-- begin Exercise data --

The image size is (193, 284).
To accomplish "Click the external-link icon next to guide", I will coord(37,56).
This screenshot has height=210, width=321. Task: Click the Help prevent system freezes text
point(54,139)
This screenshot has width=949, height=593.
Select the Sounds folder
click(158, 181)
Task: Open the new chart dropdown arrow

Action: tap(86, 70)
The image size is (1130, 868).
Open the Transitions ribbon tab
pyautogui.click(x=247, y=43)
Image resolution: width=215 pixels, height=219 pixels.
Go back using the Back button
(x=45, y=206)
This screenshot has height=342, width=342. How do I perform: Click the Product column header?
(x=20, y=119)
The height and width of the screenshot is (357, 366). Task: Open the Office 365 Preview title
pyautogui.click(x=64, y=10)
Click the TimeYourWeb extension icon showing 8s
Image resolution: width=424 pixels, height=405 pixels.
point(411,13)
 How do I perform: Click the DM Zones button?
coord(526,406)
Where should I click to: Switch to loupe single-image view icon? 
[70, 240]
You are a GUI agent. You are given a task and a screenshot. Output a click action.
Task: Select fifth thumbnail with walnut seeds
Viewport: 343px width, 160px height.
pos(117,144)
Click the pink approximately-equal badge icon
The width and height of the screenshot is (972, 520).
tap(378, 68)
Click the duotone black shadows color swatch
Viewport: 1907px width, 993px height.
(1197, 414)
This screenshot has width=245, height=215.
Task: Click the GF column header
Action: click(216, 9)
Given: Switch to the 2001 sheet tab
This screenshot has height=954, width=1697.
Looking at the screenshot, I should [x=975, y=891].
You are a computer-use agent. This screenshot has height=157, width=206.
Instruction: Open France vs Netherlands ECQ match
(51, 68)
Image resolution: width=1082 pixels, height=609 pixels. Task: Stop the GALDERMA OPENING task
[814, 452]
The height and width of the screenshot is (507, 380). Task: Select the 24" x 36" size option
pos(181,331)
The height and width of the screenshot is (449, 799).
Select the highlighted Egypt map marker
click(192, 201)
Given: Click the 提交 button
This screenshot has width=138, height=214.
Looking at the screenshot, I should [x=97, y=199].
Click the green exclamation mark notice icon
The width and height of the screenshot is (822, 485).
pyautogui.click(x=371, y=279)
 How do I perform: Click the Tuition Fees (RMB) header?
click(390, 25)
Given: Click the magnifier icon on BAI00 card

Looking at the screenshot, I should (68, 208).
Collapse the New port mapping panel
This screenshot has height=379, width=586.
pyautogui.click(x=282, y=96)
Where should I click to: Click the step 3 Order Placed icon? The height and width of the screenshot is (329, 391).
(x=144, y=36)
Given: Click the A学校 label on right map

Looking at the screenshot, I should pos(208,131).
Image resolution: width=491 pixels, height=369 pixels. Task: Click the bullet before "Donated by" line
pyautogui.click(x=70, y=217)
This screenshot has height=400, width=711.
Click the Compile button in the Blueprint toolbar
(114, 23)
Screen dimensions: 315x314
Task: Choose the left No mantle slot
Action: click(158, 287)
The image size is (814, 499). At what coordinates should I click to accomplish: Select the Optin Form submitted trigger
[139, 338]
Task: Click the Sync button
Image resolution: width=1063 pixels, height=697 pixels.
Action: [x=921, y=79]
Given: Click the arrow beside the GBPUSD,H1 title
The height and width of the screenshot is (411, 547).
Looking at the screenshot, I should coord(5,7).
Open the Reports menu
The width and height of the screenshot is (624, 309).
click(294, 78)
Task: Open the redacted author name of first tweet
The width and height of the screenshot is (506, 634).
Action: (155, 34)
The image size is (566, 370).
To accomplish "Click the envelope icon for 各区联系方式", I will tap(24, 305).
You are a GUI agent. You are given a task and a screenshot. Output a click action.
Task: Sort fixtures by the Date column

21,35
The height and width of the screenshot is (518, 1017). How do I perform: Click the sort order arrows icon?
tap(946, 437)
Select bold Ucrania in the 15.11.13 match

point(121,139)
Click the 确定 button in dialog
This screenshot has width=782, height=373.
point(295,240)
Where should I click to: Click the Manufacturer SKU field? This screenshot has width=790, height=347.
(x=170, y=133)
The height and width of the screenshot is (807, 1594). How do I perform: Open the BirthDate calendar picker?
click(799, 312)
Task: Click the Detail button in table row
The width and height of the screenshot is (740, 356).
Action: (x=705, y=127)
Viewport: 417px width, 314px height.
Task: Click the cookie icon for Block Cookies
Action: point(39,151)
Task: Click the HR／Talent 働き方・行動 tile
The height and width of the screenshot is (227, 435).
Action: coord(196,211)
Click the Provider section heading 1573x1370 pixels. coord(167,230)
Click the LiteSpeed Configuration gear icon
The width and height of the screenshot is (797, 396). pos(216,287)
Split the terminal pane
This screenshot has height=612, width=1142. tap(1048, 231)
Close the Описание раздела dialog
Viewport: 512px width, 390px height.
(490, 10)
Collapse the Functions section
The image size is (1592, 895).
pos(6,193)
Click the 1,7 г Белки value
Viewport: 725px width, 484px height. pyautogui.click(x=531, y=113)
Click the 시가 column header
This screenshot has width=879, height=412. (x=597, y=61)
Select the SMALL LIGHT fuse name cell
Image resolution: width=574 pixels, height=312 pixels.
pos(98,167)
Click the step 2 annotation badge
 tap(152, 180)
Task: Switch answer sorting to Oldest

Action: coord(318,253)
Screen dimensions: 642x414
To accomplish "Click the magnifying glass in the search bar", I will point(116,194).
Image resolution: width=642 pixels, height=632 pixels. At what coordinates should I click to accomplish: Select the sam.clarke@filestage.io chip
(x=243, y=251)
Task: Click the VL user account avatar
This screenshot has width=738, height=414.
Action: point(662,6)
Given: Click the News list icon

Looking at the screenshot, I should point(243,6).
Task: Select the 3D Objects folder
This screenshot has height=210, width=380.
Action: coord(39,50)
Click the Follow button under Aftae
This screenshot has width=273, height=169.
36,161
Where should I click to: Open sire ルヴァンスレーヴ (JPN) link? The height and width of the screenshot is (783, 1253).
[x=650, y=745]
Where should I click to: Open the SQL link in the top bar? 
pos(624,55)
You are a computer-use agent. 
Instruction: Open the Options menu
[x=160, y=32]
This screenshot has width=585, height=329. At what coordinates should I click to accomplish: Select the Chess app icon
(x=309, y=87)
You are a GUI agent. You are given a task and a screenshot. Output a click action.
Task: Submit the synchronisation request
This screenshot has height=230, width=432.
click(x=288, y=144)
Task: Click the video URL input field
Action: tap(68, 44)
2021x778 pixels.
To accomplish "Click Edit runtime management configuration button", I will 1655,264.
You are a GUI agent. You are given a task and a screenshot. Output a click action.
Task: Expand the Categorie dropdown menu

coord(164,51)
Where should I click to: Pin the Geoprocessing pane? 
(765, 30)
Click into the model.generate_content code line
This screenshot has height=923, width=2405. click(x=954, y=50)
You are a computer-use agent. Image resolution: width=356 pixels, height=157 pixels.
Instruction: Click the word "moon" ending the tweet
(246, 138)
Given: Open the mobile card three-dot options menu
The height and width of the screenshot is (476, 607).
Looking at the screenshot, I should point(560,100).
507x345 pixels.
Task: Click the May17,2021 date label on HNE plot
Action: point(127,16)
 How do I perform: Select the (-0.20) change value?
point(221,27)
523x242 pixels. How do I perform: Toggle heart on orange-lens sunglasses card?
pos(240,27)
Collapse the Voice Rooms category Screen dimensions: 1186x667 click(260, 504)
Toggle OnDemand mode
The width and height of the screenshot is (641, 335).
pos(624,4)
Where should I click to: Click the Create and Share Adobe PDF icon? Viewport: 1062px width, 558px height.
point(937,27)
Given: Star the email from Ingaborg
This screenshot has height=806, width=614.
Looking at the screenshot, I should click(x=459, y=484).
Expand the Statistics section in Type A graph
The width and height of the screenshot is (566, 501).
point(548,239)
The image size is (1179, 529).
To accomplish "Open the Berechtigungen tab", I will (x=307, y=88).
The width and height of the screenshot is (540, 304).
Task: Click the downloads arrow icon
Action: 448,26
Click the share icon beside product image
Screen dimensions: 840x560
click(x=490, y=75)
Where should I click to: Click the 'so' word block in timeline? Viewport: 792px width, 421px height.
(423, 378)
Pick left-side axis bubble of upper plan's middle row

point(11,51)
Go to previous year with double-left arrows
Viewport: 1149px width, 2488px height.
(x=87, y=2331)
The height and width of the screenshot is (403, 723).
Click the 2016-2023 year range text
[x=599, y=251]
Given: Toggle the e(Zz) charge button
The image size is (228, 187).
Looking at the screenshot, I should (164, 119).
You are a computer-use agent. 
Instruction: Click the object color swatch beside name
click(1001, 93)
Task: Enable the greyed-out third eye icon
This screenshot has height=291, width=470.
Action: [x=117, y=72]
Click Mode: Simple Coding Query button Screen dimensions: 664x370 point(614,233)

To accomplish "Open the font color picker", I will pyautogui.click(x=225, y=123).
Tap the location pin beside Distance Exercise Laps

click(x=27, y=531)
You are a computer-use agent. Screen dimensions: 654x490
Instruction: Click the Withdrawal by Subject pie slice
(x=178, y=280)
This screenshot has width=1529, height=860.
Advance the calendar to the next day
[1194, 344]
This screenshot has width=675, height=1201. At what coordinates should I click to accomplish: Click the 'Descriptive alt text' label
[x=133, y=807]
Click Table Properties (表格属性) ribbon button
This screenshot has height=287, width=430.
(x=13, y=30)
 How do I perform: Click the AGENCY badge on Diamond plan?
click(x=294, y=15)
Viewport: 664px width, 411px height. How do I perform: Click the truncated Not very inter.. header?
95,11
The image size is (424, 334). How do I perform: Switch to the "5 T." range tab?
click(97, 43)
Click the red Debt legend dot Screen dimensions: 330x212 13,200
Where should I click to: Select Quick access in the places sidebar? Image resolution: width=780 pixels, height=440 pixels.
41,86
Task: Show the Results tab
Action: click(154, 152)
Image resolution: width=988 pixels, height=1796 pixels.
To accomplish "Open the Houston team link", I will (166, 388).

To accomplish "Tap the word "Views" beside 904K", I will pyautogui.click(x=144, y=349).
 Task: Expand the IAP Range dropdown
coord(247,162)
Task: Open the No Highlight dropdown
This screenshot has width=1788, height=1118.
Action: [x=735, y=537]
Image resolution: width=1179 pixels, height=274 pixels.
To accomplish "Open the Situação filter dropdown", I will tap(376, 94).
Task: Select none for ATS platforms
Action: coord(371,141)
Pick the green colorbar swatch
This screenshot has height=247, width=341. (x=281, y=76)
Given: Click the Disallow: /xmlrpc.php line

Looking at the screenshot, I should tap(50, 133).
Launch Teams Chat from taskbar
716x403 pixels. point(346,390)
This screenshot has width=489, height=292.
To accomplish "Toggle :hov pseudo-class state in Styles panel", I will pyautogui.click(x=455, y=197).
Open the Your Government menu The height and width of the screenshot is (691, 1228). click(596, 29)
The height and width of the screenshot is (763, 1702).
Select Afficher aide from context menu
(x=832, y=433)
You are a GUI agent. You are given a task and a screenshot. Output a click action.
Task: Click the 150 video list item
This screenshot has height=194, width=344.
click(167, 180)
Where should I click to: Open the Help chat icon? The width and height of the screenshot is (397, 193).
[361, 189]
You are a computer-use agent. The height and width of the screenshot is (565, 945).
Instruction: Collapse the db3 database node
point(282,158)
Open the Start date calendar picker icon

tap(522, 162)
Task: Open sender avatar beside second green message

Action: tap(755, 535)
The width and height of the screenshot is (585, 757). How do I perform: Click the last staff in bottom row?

-- end Exercise data --

**Exercise:**
Return the records verbatim, starting at the line containing "Where should I click to: Click the step" and ending at the line containing "Click the Provider", with both of those lines included.

**Expected output:**
Where should I click to: Click the step 3 Order Placed icon? The height and width of the screenshot is (329, 391).
(x=144, y=36)
Given: Click the A学校 label on right map

Looking at the screenshot, I should pos(208,131).
Image resolution: width=491 pixels, height=369 pixels. Task: Click the bullet before "Donated by" line
pyautogui.click(x=70, y=217)
This screenshot has height=400, width=711.
Click the Compile button in the Blueprint toolbar
(114, 23)
Screen dimensions: 315x314
Task: Choose the left No mantle slot
Action: click(158, 287)
The image size is (814, 499). At what coordinates should I click to accomplish: Select the Optin Form submitted trigger
[139, 338]
Task: Click the Sync button
Image resolution: width=1063 pixels, height=697 pixels.
Action: [x=921, y=79]
Given: Click the arrow beside the GBPUSD,H1 title
The height and width of the screenshot is (411, 547).
Looking at the screenshot, I should coord(5,7).
Open the Reports menu
The width and height of the screenshot is (624, 309).
click(294, 78)
Task: Open the redacted author name of first tweet
The width and height of the screenshot is (506, 634).
Action: (155, 34)
The image size is (566, 370).
To accomplish "Click the envelope icon for 各区联系方式", I will tap(24, 305).
You are a GUI agent. You are given a task and a screenshot. Output a click action.
Task: Sort fixtures by the Date column

21,35
The height and width of the screenshot is (518, 1017). How do I perform: Click the sort order arrows icon?
tap(946, 437)
Select bold Ucrania in the 15.11.13 match

point(121,139)
Click the 确定 button in dialog
This screenshot has width=782, height=373.
point(295,240)
Where should I click to: Click the Manufacturer SKU field? This screenshot has width=790, height=347.
(x=170, y=133)
The height and width of the screenshot is (807, 1594). How do I perform: Open the BirthDate calendar picker?
click(799, 312)
Task: Click the Detail button in table row
The width and height of the screenshot is (740, 356).
Action: (x=705, y=127)
Viewport: 417px width, 314px height.
Task: Click the cookie icon for Block Cookies
Action: point(39,151)
Task: Click the HR／Talent 働き方・行動 tile
The height and width of the screenshot is (227, 435).
Action: coord(196,211)
Click the Provider section heading 1573x1370 pixels. coord(167,230)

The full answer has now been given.